Copy out all lines of the records in which the word "View" appears.

DATASET CONTENT Start Marker

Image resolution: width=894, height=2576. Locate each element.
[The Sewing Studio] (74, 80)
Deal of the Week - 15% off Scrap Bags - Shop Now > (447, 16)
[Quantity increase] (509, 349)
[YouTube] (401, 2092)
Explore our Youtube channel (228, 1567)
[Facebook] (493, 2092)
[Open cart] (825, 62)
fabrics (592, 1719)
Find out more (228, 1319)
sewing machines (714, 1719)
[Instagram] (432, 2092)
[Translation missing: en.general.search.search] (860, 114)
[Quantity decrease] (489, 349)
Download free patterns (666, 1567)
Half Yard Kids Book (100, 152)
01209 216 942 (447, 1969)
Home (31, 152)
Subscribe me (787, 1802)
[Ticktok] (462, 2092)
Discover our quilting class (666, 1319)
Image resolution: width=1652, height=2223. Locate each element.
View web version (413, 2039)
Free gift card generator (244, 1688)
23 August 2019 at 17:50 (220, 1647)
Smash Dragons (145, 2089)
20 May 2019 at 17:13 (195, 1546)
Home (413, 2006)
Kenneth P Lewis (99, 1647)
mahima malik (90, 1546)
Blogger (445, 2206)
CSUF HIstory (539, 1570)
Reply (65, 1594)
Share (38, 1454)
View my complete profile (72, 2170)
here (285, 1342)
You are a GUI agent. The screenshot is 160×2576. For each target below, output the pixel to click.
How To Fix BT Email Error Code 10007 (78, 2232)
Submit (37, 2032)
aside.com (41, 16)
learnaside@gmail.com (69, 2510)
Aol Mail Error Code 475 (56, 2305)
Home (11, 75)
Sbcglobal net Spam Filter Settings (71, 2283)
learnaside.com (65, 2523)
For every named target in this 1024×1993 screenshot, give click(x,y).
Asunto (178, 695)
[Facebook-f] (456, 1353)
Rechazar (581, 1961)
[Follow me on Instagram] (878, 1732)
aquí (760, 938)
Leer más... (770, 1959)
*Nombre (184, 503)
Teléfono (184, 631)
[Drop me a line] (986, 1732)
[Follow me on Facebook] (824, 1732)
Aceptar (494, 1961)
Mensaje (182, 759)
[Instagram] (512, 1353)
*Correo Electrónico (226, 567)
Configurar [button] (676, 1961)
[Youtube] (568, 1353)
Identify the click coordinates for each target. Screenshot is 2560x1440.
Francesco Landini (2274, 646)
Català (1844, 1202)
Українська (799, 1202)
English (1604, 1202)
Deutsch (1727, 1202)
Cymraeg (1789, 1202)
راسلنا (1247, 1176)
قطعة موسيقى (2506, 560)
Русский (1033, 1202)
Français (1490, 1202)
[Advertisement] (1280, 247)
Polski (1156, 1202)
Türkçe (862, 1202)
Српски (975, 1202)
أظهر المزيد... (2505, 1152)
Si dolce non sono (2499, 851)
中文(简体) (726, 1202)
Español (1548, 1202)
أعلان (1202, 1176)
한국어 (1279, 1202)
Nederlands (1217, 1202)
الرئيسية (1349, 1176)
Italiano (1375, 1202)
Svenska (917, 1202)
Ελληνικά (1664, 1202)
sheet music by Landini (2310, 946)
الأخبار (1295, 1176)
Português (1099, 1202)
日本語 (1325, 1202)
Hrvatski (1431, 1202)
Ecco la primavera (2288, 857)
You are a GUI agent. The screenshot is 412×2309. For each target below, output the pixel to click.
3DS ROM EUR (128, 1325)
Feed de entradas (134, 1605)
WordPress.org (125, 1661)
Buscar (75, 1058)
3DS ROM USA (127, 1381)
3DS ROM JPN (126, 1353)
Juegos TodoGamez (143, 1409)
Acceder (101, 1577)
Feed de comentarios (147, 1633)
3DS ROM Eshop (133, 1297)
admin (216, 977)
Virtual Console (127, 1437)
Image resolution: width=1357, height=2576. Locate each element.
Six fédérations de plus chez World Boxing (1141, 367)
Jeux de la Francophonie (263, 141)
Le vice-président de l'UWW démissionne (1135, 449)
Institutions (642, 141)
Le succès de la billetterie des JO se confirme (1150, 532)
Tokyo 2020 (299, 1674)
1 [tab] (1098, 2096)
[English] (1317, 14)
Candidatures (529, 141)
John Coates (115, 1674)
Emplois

DATASET CONTENT End Marker

- SOLUTION BELOW:
View web version (413, 2039)
View my complete profile (72, 2170)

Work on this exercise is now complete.